Results: All IOTA models performed very well and quite similarly, with sensitivity and specificity ranging between 92% and 96% and 74% and 84%, respectively, and AUCs between 0.945 and 0.950. A least squares support vector machine with linear kernel and a logistic regression model had the largest AUCs. For pattern recognition, the AUC was 0.963, sensitivity was 90.2%, and specificity was 92.9%.
Conclusion: This internal validation of mathematical models to estimate the malignancy risk in adnexal tumors shows that the IOTA models had a diagnostic performance similar to that in the original data set. Pattern recognition used by an expert sonologist remains the best method, although the difference in performance between the best mathematical model is not large.
 ultrasonography
 ovarian neoplasms
 color Doppler sonography
 logistic models
Translational Relevance
For clinicians, ultrasound pattern recognition is the standard method for the preoperative prediction of malignancy in an adnexal mass. In the hands of experienced ultrasound examiners, this strategy results in a sensitivity of 96% and a specificity of 90% (1). Less experienced examiners using pattern recognition will probably not achieve such high sensitivity and specificity. Therefore, the development of mathematical models to predict malignancy in adnexal masses is worthwhile. Because the prospective testing of most previously published models was disappointing, most likely because the models had been developed in a single small center and because neither examination technique nor terms to describe the ultrasound findings had been standardized, we developed 11 new models in a multicenter study (the IOTA study) including 1,066 patients scanned using the same standardized ultrasound protocol. In phase 1 of the IOTA study, all models proved to perform very well with AUC of >0.92. This area is larger than that of the risk of malignancy index, which is often regarded as a standard test (2–6). Internal validation is the next step in the evaluation process of new diagnostic tests. This article describes the internal validation of our new models. The AUCs of all models were similar to those in the IOTA study phase 1 and to that of pattern recognition. These results are promising, but external validation of the models in the hands of less experienced examiners remains to be done.
Correct preoperative discrimination between benign and malignant adnexal masses is important, because the preoperative diagnosis will determine the treatment of the patient. Incorrect diagnosis is likely to result in incorrect treatment and this may worsen the prognosis. Because benign and malignant adnexal masses show different ultrasound morphology, a transvaginal ultrasound examination can be used to discriminate preoperatively between benign and malignant masses (1, 2), one of the best ultrasound methods being pattern recognition, that is, subjective evaluation of grayscale and Doppler ultrasound findings by the ultrasound examiner (3, 4). Several scoring systems and mathematical models using ultrasound variables have been developed for the preoperative prediction of probability of malignancy. However, before these models can be used in daily practice, they should be tested prospectively in new populations. Some of these models have been tested prospectively on small data sets with disappointing results (5–7).

=== Material shown ===

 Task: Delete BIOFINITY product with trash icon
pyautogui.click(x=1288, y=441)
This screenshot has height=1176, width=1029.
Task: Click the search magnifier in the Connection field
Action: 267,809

=== What you will do ===
Retype the passage in the text on ovarian tumor models above, between "Conclusion: This internal" and "is not large.", inclusive.

=== Response area ===
Conclusion: This internal validation of mathematical models to estimate the malignancy risk in adnexal tumors shows that the IOTA models had a diagnostic performance similar to that in the original data set. Pattern recognition used by an expert sonologist remains the best method, although the difference in performance between the best mathematical model is not large.